Brief ▸ Starting at the line below that contains "You are a computer-use agent." and ending at the line that contains "Task: Click the red progress bar indicator", retype each line exactly as it stands, but omit the pictures.

Dataset records ▸
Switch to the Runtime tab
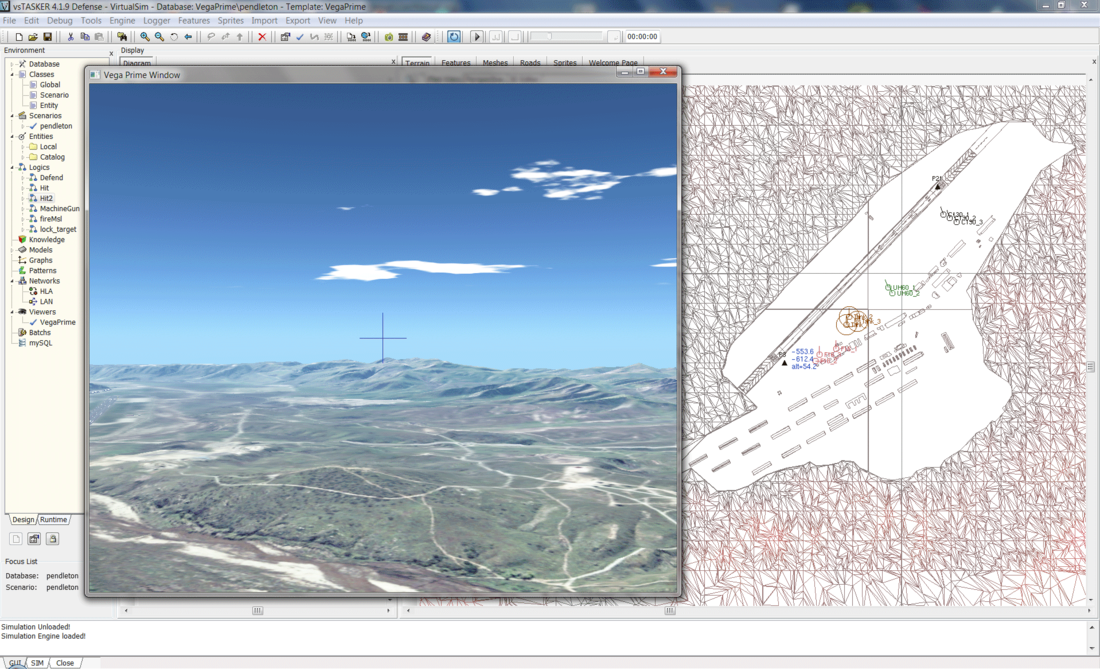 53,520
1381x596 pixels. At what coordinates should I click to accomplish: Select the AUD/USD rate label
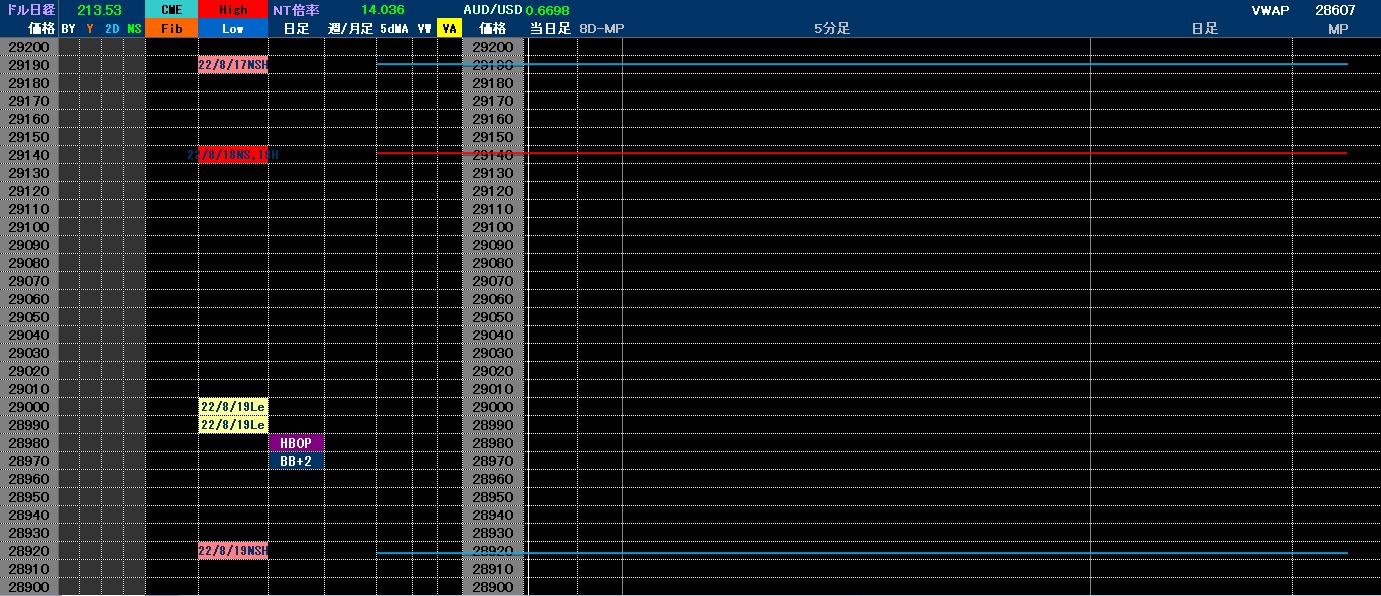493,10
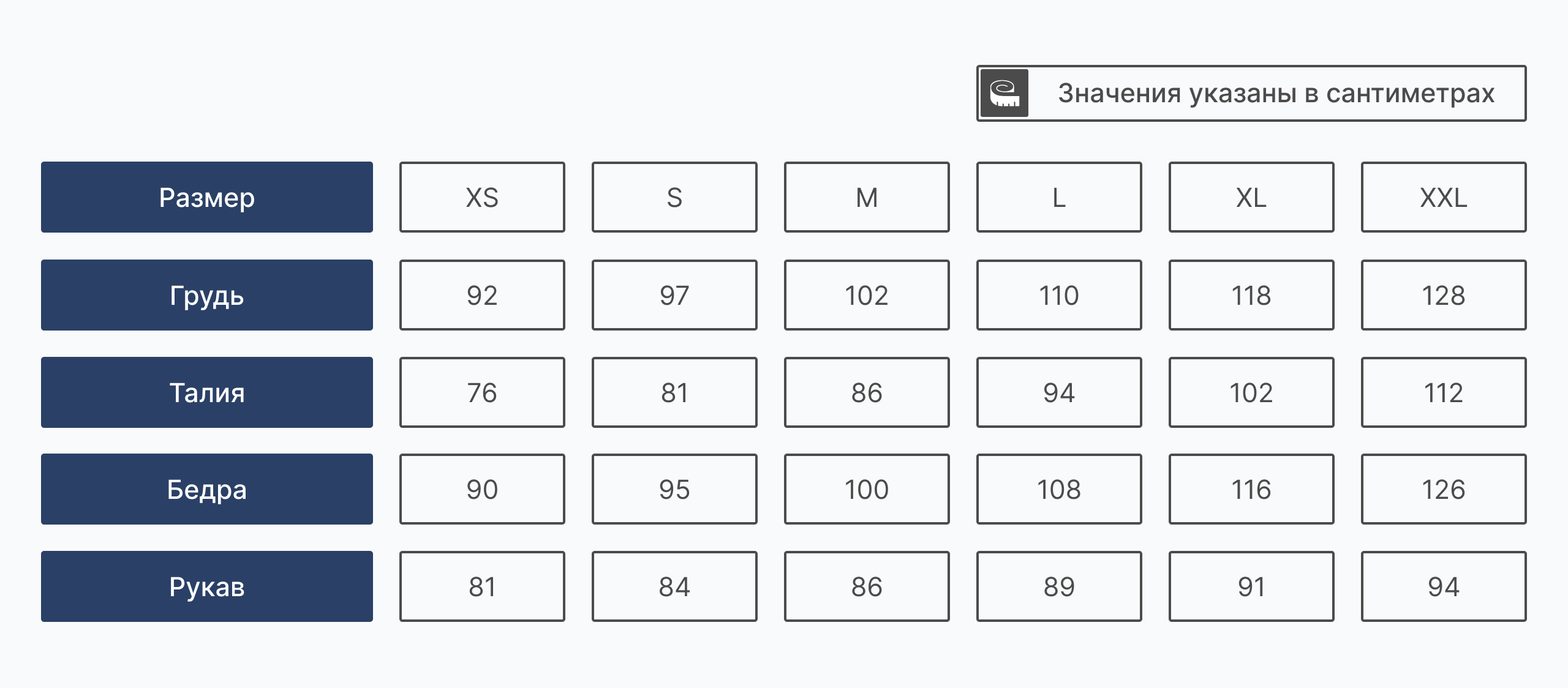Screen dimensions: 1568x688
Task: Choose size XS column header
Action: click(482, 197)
==
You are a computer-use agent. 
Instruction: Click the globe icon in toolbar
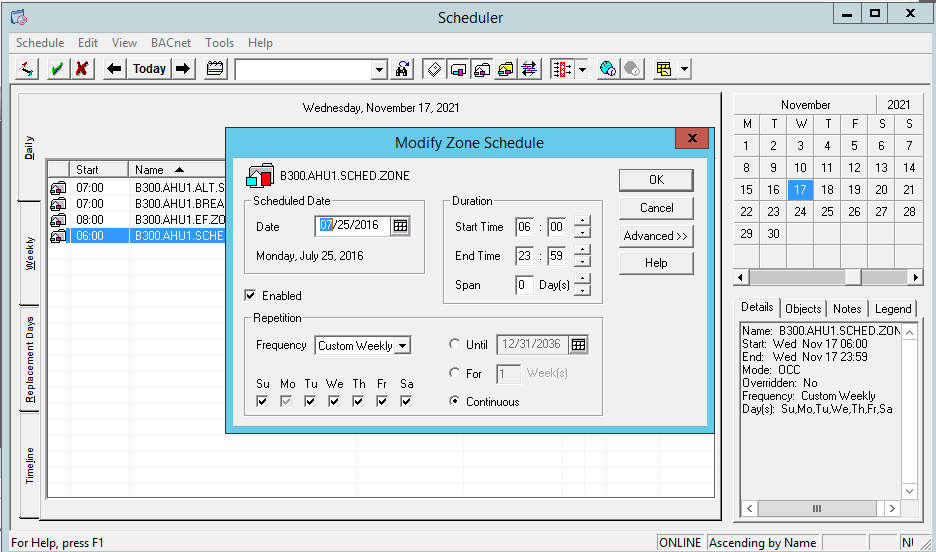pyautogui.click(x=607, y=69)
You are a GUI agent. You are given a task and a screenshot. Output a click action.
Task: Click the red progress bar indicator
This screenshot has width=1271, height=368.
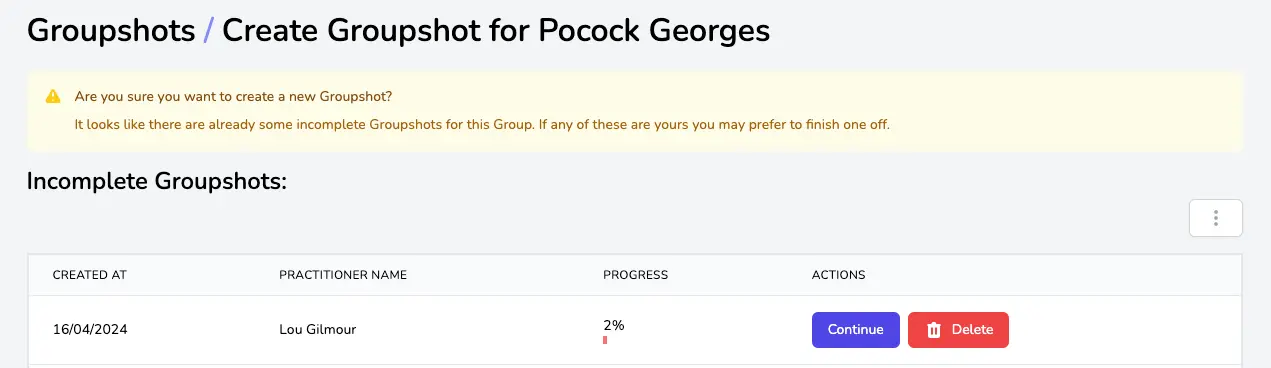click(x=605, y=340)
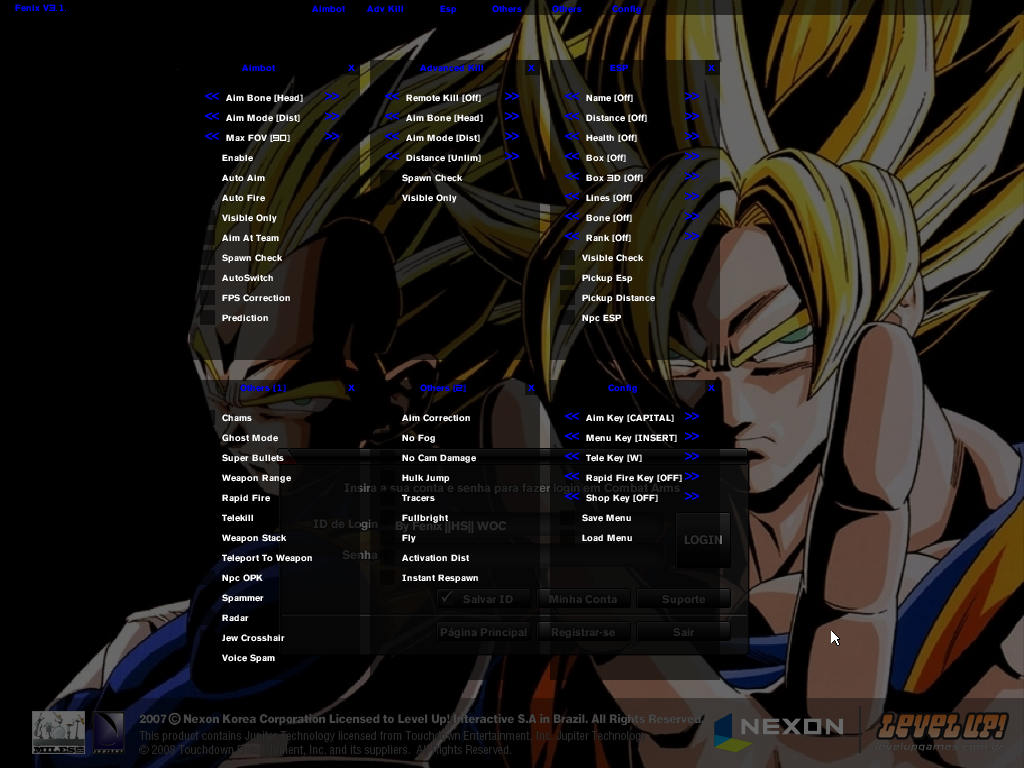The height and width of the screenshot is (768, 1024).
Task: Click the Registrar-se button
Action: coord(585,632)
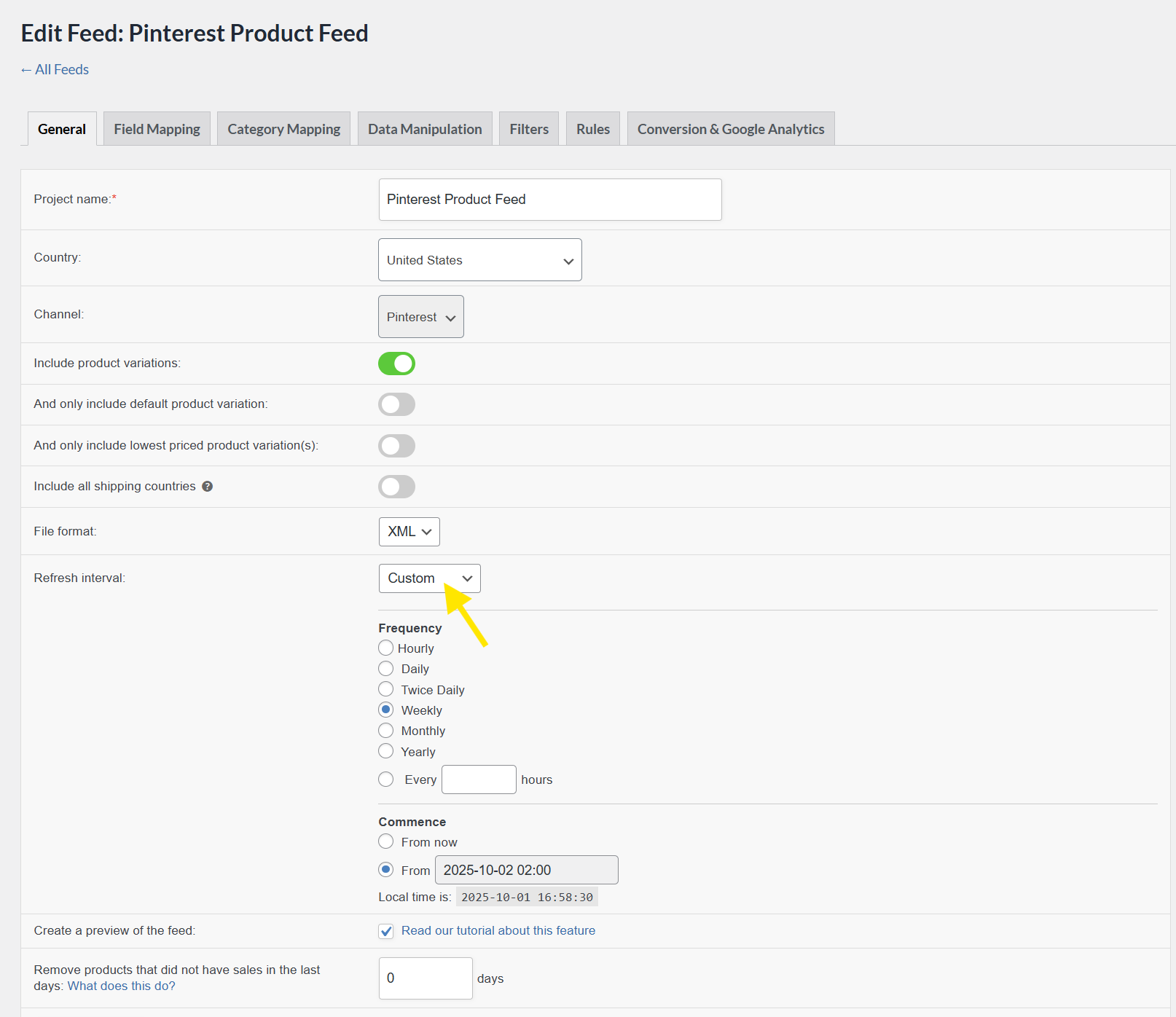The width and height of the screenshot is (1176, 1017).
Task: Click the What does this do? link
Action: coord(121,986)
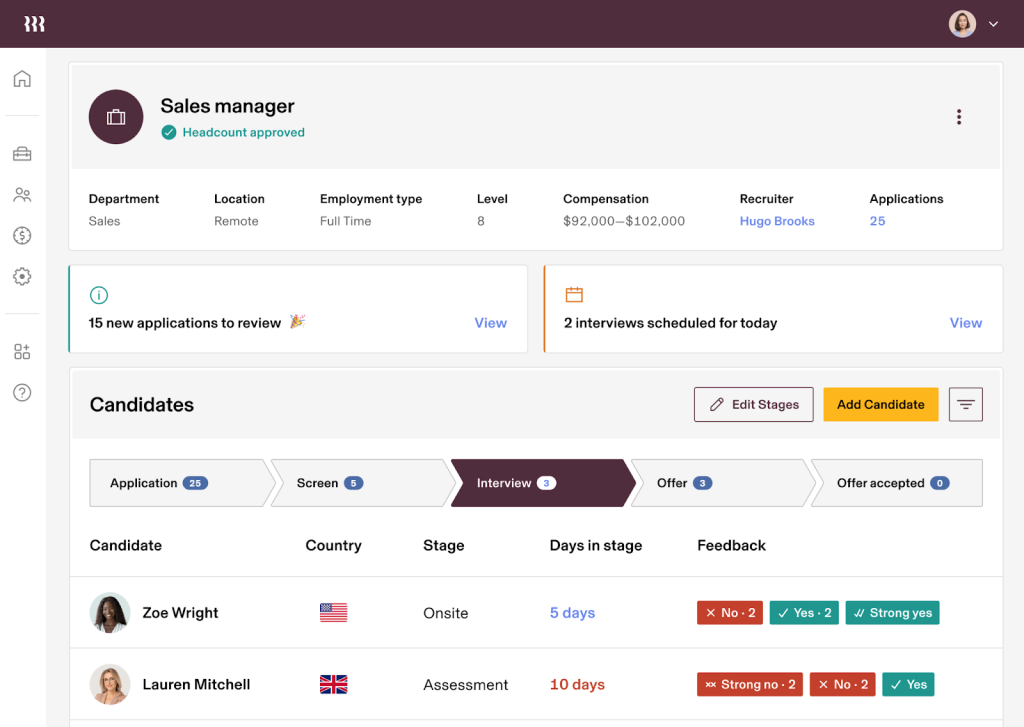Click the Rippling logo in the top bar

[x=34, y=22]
* * *
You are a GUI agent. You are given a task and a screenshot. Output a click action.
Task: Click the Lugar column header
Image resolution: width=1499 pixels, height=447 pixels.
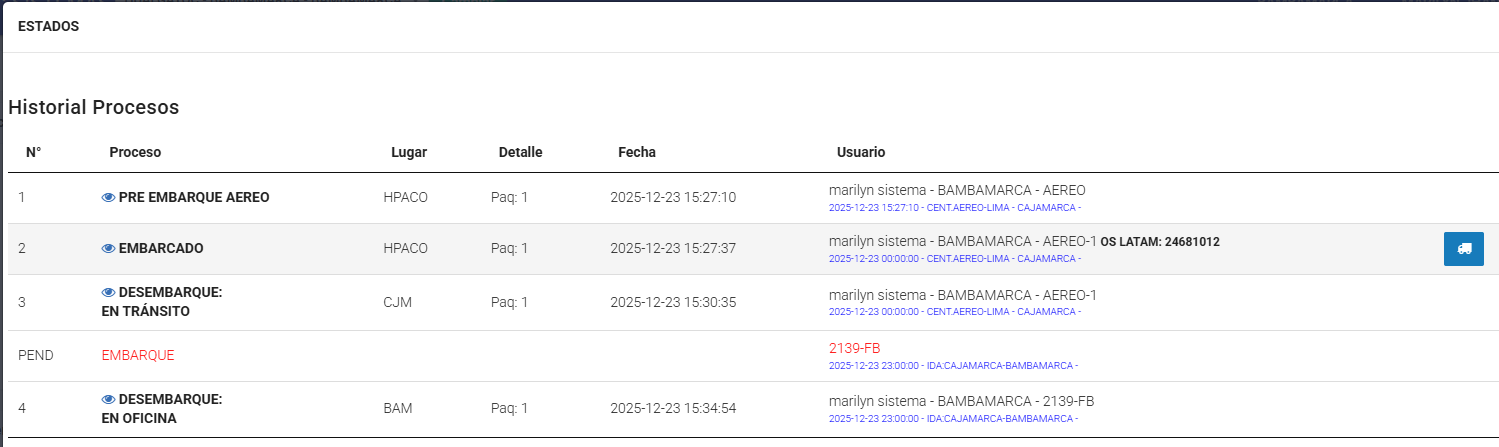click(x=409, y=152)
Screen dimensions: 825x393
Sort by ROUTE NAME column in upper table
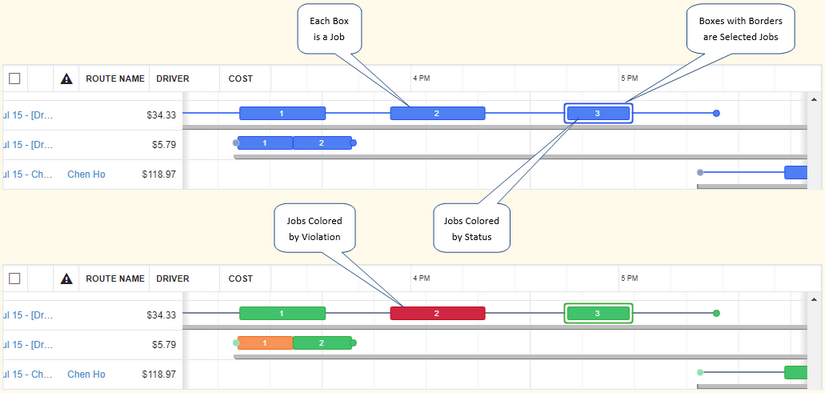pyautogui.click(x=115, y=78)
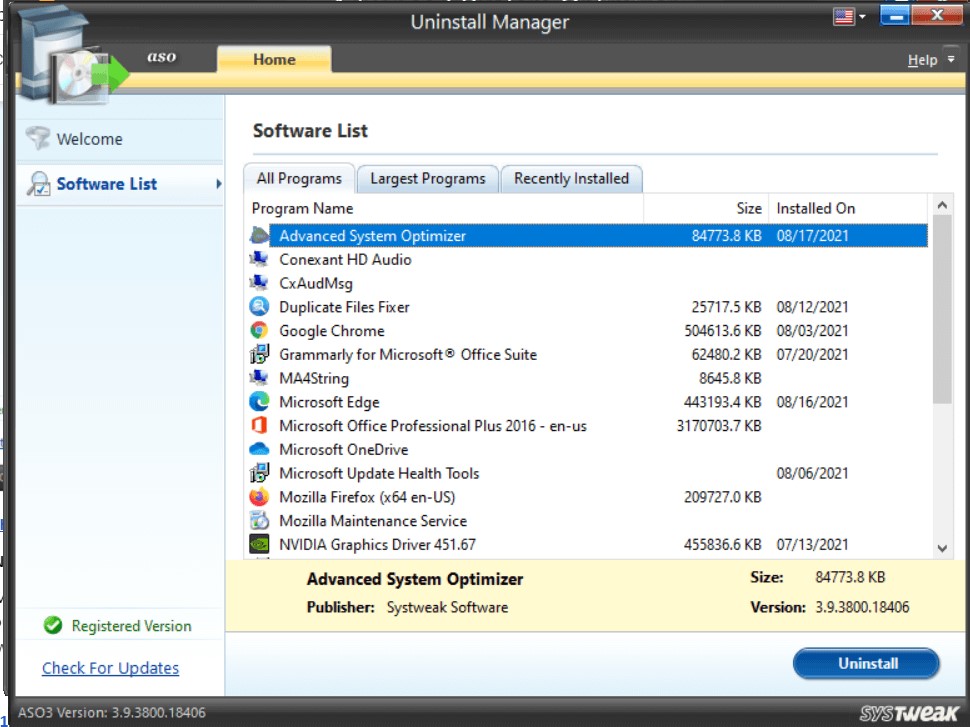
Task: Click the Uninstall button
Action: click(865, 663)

Result ▸
You are a computer-use agent. 
Instruction: Click the globe icon in toolbar
pyautogui.click(x=607, y=69)
You are a GUI agent. You are given a task and a screenshot. Output a click action.
Task: Click the red progress bar indicator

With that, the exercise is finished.